"This can't be happening." I said as I stared at the positive pregnancy test in my hands.

"Are you okay?" Levy asked.

"No." I said. I got up from the bathroom floor and ran to my room where I climbed under my bed covers. Tears were rolling down cheeks as I began crying uncontrollably in to my pillow.

"Lucy, wait." Levy followed me and sat on the edge of the bed.

"My life is over." I cried, still clinging to the pregnancy test.

"Don't say that." Levy said.

"But it is, Levy. I'm seventeen and pregnant." It physically hurt to say it out loud like that. How could this be happening to me? I had done everything right. I used protection every time and only slept with people I felt a genuine connection with. I didn't sleep around, I wasn't easy. So, why was I pregnant? It just wasn't fair.

"A baby doesn't ruin your life, it could be just the start for you. You'd be a great mum." Levy said.

"Yeah, when I'm in my late twenties with a husband and a steady career." I replied.

"Well, you can always... get rid of it." Levy said. The thought hadn't even crossed my mind. But, as Levy suggested it, I immediately knew that was something I could never do.

"No, I won't do that." I said, sitting up and facing Levy.

"I don't just mean abortion. You could put it up for adoption." She said.

"I can't even think about what do to right now." I cried a little more and wiped away the makeup stained tears with the back of my hand. But somewhere inside I knew adoption wasn't an option either. I couldn't live my life knowing I had a child somewhere.
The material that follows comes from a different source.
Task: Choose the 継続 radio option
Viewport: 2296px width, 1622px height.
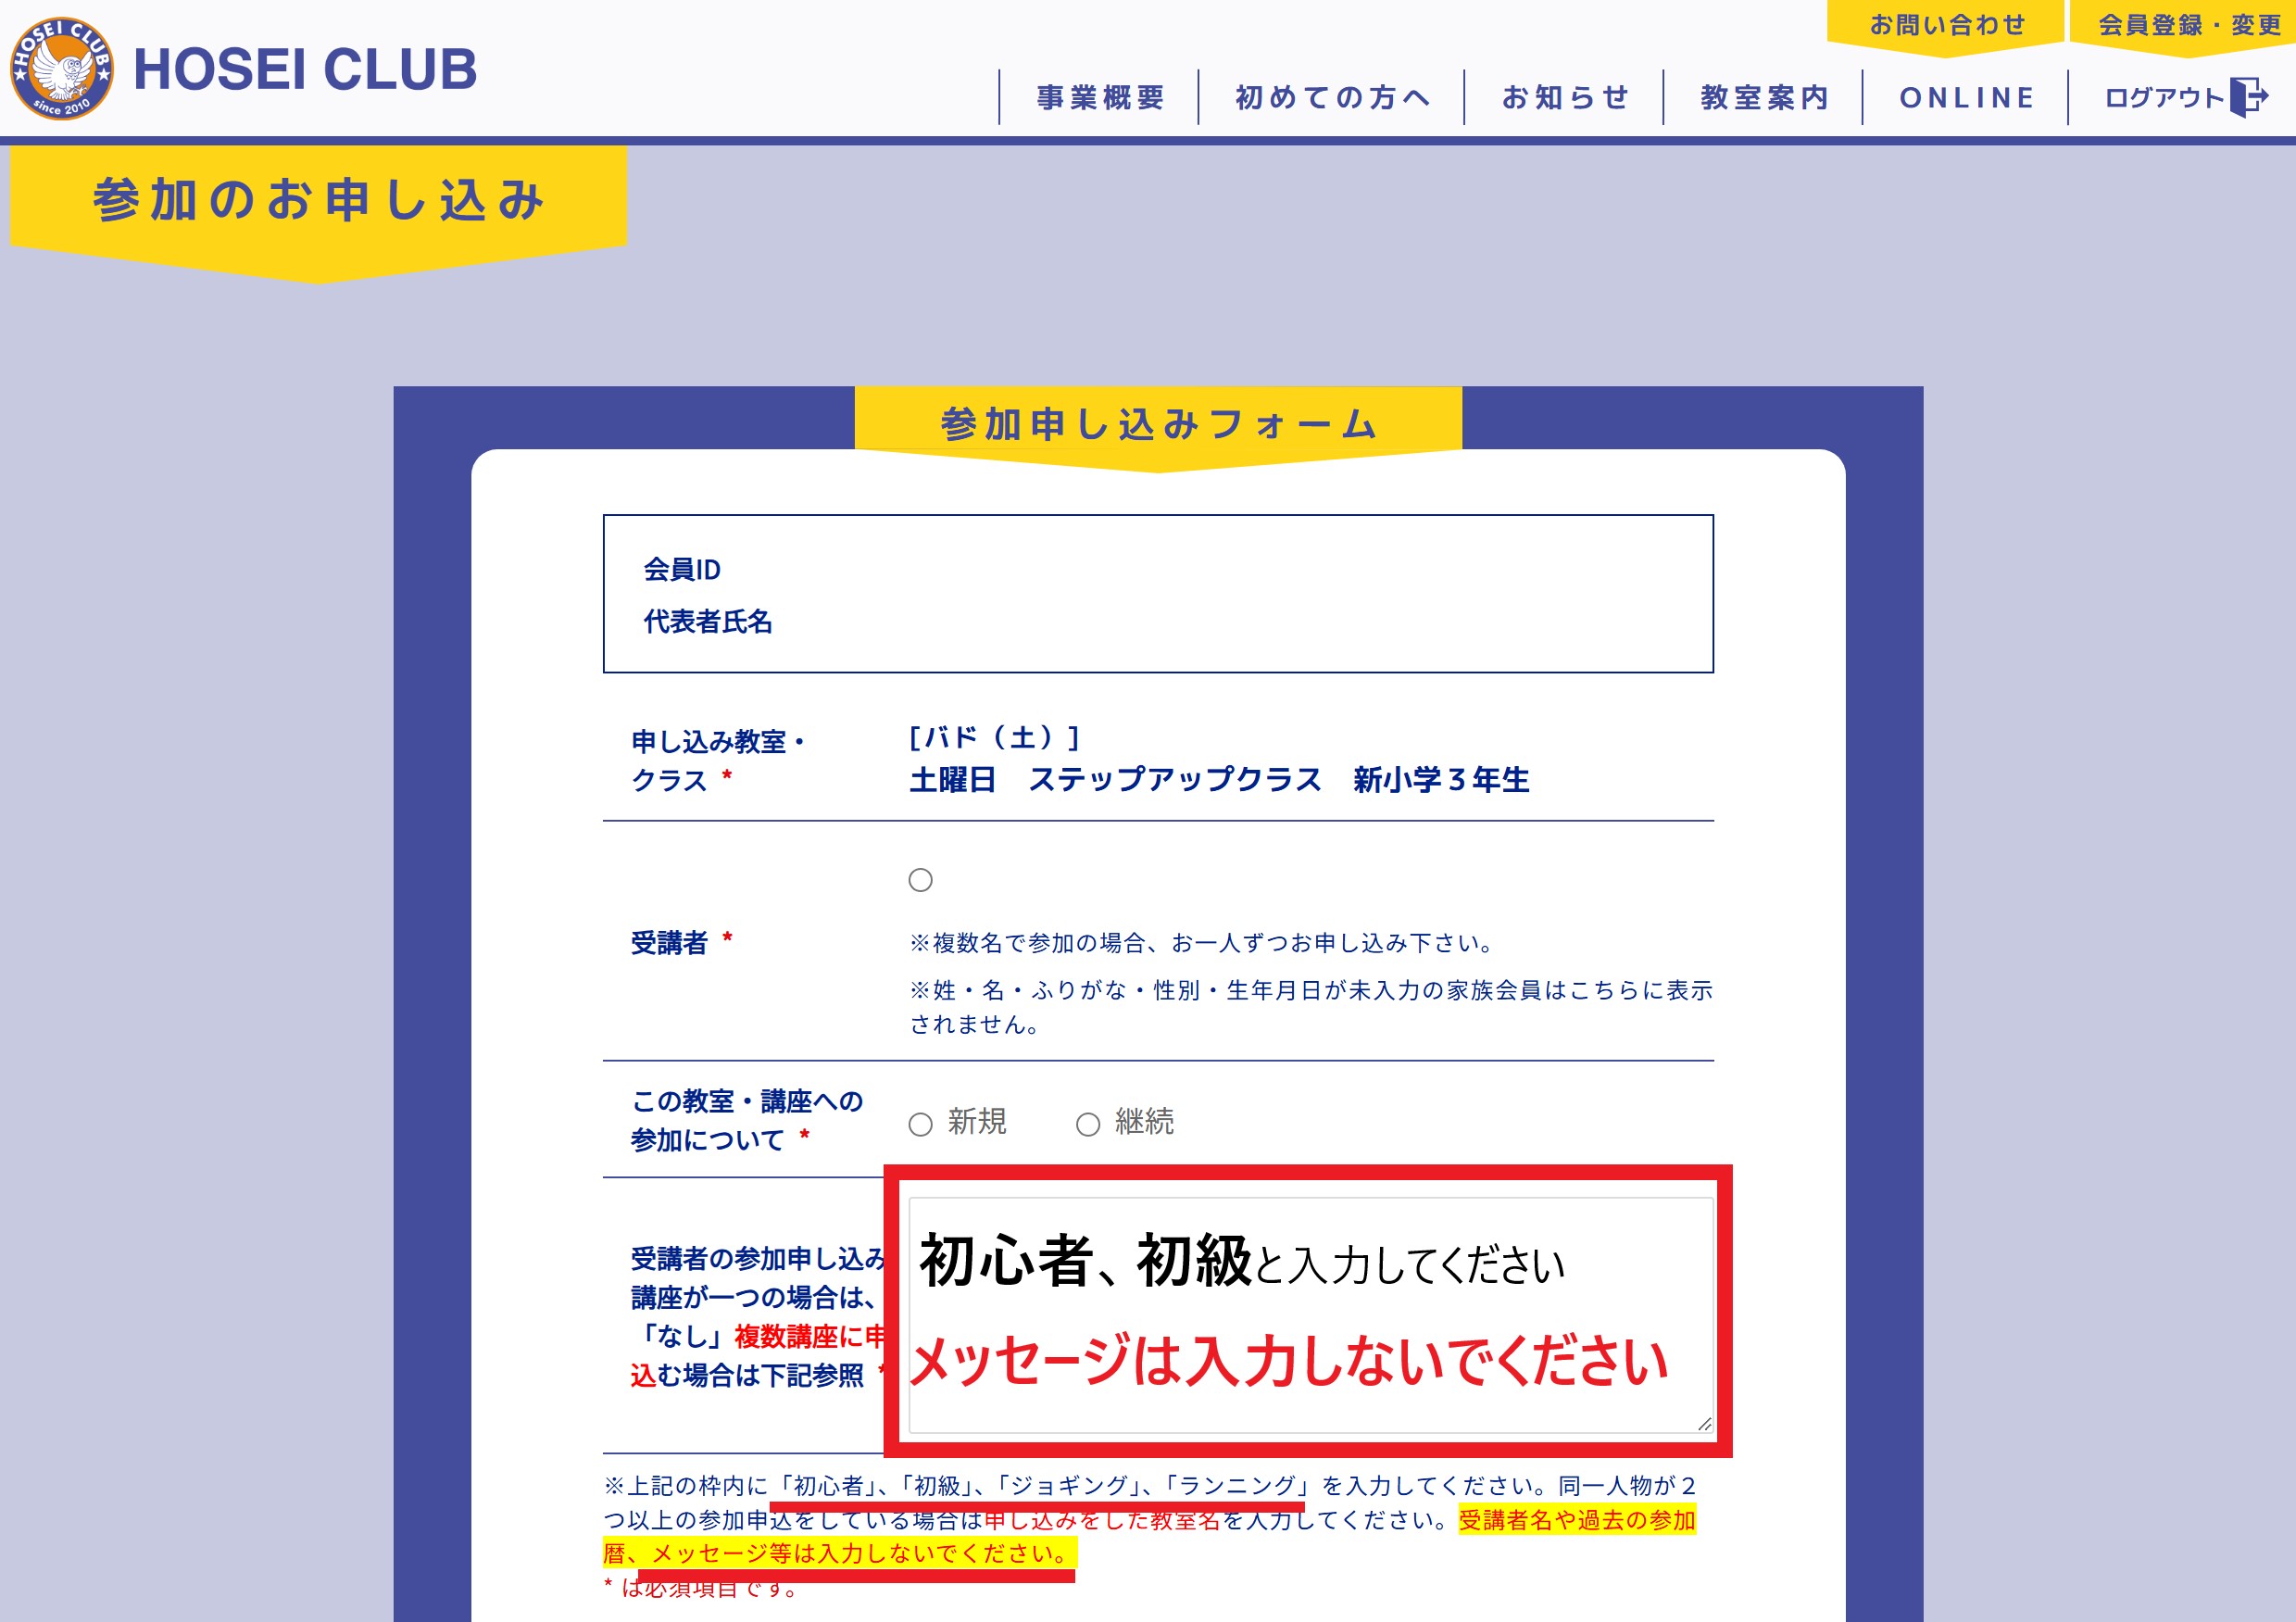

"Well, give yourself some time to process the news. Then you need to talk things out with Natsu." Levy said.

"Oh my god. Natsu. I've ruined his life too." And with that statement came another flood of tears and sobbing.

"Hey, it takes two tango. You didn't conceive this baby on your own, so don't for a second blame yourself." Levy said and I knew she was right, but it didn't make me feel any less guilty.

"How do I tell him?" I sniffed.

"Ask him round tomorrow and-"

"-He doesn't come here." I interrupted.

"Okay then. Go to his house and just tell him straight." Levy said.

"He's going to hate me." I said.

"If he does, forget him. I'll be the dad." Levy said and I couldn't help but laugh a little.

"Thank you, Levy." I leaned forward and gave a tight and long hug.

"What about your parents? Are you going to tell them?" Levy asked.

"Not yet. I just can't face that right now. I need to talk to Natsu first." I said.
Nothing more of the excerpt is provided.